%%

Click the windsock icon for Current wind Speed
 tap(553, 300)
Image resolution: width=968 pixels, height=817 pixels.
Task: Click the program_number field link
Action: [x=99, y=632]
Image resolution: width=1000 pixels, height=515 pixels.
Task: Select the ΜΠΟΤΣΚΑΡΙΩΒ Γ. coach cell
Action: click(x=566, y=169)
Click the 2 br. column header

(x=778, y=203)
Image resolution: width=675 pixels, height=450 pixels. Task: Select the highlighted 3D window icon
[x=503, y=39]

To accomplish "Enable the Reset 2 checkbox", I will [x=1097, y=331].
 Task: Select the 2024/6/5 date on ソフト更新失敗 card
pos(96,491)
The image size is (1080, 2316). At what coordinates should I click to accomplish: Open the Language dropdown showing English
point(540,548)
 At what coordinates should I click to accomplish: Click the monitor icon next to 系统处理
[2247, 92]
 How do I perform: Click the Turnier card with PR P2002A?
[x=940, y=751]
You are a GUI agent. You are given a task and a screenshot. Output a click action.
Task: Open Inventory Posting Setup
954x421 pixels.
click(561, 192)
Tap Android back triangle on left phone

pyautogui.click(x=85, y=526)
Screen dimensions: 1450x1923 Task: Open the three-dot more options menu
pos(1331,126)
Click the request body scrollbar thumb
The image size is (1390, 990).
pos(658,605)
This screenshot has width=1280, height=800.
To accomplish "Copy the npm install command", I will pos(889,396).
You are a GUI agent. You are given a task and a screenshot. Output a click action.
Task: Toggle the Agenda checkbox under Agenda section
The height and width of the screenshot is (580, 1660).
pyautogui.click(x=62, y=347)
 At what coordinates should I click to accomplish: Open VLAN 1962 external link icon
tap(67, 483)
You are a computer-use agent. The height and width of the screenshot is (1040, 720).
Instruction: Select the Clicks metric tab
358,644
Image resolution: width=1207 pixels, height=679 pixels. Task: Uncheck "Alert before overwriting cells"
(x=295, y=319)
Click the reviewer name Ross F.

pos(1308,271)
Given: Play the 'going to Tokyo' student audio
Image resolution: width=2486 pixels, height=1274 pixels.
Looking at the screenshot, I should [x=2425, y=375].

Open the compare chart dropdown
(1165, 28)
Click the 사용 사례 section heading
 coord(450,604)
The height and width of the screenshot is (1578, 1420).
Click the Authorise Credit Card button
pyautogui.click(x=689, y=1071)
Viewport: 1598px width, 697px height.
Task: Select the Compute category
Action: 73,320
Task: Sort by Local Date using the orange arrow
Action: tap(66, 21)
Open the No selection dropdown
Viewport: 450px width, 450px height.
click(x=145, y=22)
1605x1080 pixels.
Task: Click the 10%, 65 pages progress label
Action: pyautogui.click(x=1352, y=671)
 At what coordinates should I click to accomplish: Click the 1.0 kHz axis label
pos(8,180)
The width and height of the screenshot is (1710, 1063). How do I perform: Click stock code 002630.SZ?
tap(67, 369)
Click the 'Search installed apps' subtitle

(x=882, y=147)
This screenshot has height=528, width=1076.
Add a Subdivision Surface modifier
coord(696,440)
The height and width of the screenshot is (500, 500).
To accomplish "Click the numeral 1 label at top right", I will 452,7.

%%

__What you should do__. Letter for letter, copy all of the entries above.

__Answer to this exercise__.
Click the windsock icon for Current wind Speed
 tap(553, 300)
Image resolution: width=968 pixels, height=817 pixels.
Task: Click the program_number field link
Action: [x=99, y=632]
Image resolution: width=1000 pixels, height=515 pixels.
Task: Select the ΜΠΟΤΣΚΑΡΙΩΒ Γ. coach cell
Action: click(x=566, y=169)
Click the 2 br. column header

(x=778, y=203)
Image resolution: width=675 pixels, height=450 pixels. Task: Select the highlighted 3D window icon
[x=503, y=39]

To accomplish "Enable the Reset 2 checkbox", I will [x=1097, y=331].
 Task: Select the 2024/6/5 date on ソフト更新失敗 card
pos(96,491)
The image size is (1080, 2316). At what coordinates should I click to accomplish: Open the Language dropdown showing English
point(540,548)
 At what coordinates should I click to accomplish: Click the monitor icon next to 系统处理
[2247, 92]
 How do I perform: Click the Turnier card with PR P2002A?
[x=940, y=751]
You are a GUI agent. You are given a task and a screenshot. Output a click action.
Task: Open Inventory Posting Setup
954x421 pixels.
click(561, 192)
Tap Android back triangle on left phone

pyautogui.click(x=85, y=526)
Screen dimensions: 1450x1923 Task: Open the three-dot more options menu
pos(1331,126)
Click the request body scrollbar thumb
The image size is (1390, 990).
pos(658,605)
This screenshot has width=1280, height=800.
To accomplish "Copy the npm install command", I will pos(889,396).
You are a GUI agent. You are given a task and a screenshot. Output a click action.
Task: Toggle the Agenda checkbox under Agenda section
The height and width of the screenshot is (580, 1660).
pyautogui.click(x=62, y=347)
 At what coordinates should I click to accomplish: Open VLAN 1962 external link icon
tap(67, 483)
You are a computer-use agent. The height and width of the screenshot is (1040, 720).
Instruction: Select the Clicks metric tab
358,644
Image resolution: width=1207 pixels, height=679 pixels. Task: Uncheck "Alert before overwriting cells"
(x=295, y=319)
Click the reviewer name Ross F.

pos(1308,271)
Given: Play the 'going to Tokyo' student audio
Image resolution: width=2486 pixels, height=1274 pixels.
Looking at the screenshot, I should [x=2425, y=375].

Open the compare chart dropdown
(1165, 28)
Click the 사용 사례 section heading
 coord(450,604)
The height and width of the screenshot is (1578, 1420).
Click the Authorise Credit Card button
pyautogui.click(x=689, y=1071)
Viewport: 1598px width, 697px height.
Task: Select the Compute category
Action: 73,320
Task: Sort by Local Date using the orange arrow
Action: tap(66, 21)
Open the No selection dropdown
Viewport: 450px width, 450px height.
click(x=145, y=22)
1605x1080 pixels.
Task: Click the 10%, 65 pages progress label
Action: pyautogui.click(x=1352, y=671)
 At what coordinates should I click to accomplish: Click the 1.0 kHz axis label
pos(8,180)
The width and height of the screenshot is (1710, 1063). How do I perform: Click stock code 002630.SZ?
tap(67, 369)
Click the 'Search installed apps' subtitle

(x=882, y=147)
This screenshot has height=528, width=1076.
Add a Subdivision Surface modifier
coord(696,440)
The height and width of the screenshot is (500, 500).
To accomplish "Click the numeral 1 label at top right", I will 452,7.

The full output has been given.